In 2008, Mäeots made his debut as a film director with the Exitfilm biography Taarka, based on the play of the same name by Kauksi Ülle about the difficult life of Seto folk singer Hilana Taarka. Taarka has the distinction of being the first feature-length film in the Seto dialect. Mäeots also made a brief appearance in the film in the role of a villager. Taarka won the 2008 Estonian Cultural Endowment Debut Award.

In 2012, he co-wrote and directed his second film, the drama Deemonid. The film chronicles the unraveling of three people who enter a casino and subsequently confronting their inner demons.

In 2013, he appeared as Erik in the Hardi Volmer directed historical melodrama feature film Elavad pildid, which follows two Estonians, a girl and a boy, born at the beginning of the 20th-century in a Baltic German manor, through the coming decades and all of the revolutions, wars, military occupations, regime collapses, and new beginnings.

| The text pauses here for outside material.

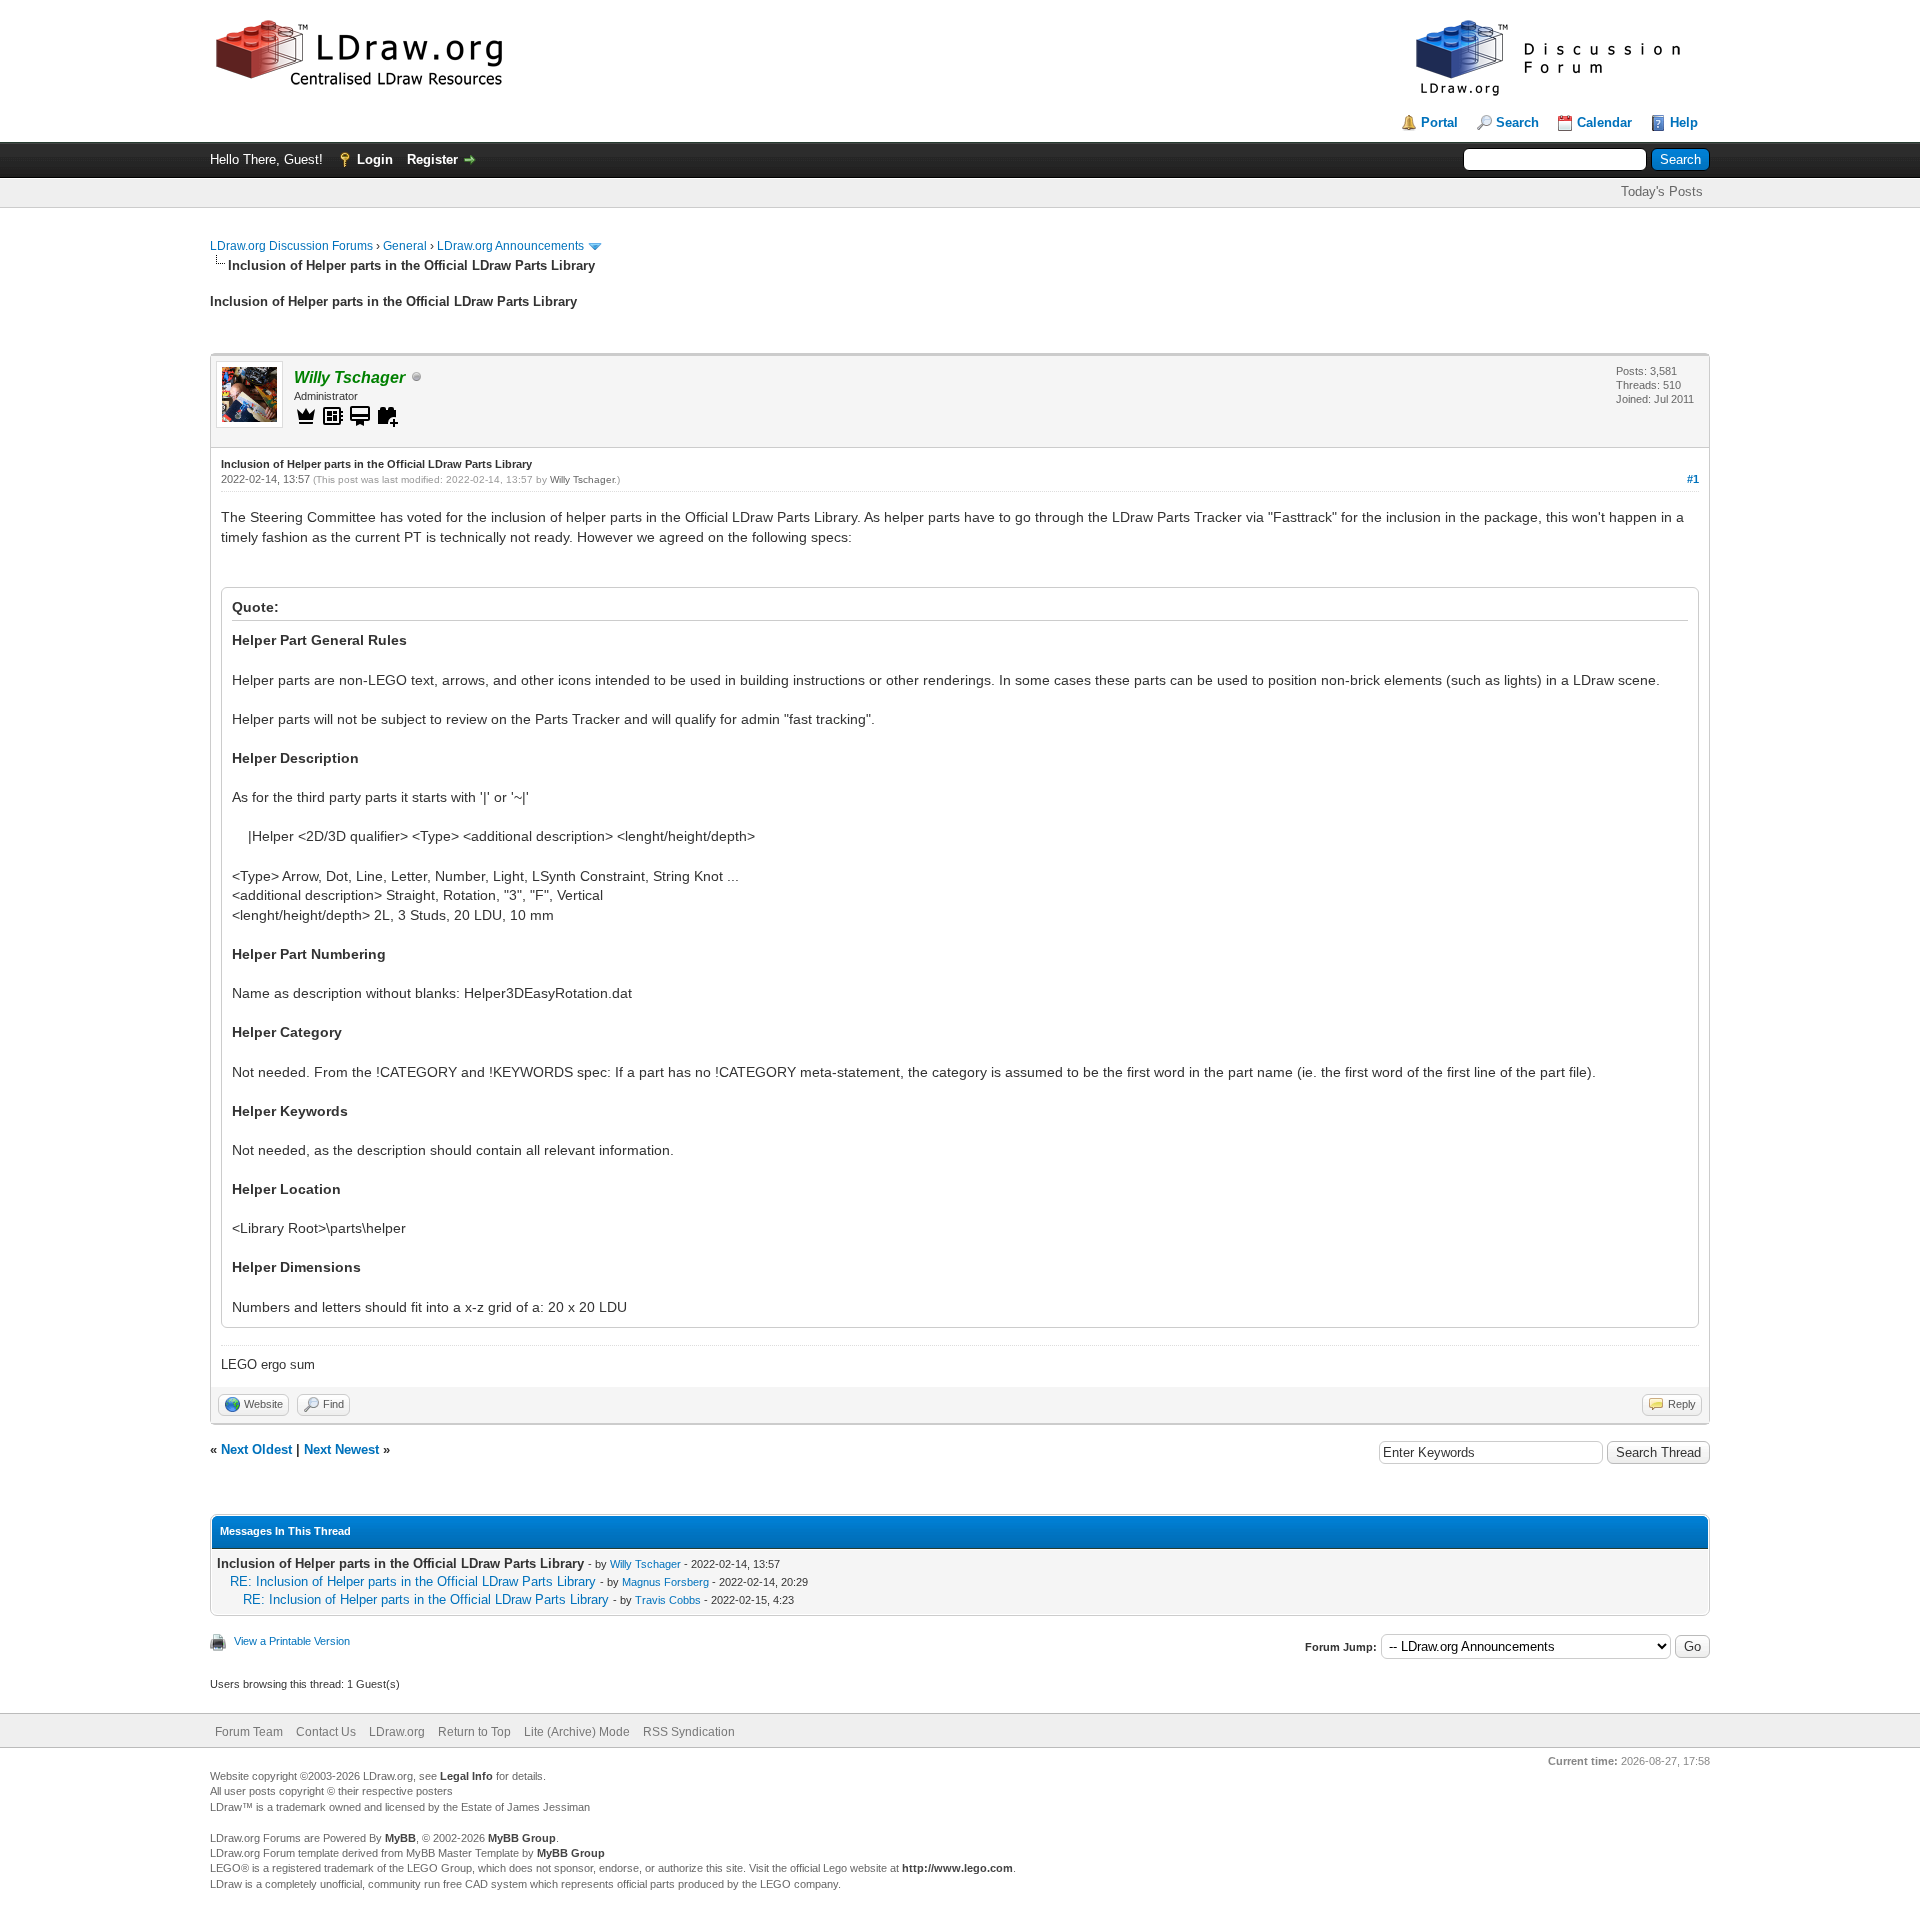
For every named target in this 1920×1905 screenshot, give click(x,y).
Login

In 2015, he played the role of Captain Evald Viires in the Elmo Nüganen directed war film 1944. The film is set in World War II and is shown through the eyes of Estonian soldiers who had to pick sides and thus fight against their fellow countrymen. It was selected as the Estonian entry for the Best Foreign Language Film at the 88th Academy Awards but it was not nominated. In 2019, he played the role of Joosep in the Mart Sander directed fantasy-horror film Kõhedad muinaslood.

In 2023, he directed the historical feature film comedy Kuulsuse narrid, adapted from the 1892 story of the same name by Eduard Bornhöhe.

==Personal life==
Ain Mäeots was married to Kristel Mäeots from 2004 to 2018. The couple had four children. He also has an older son from a previous relationship.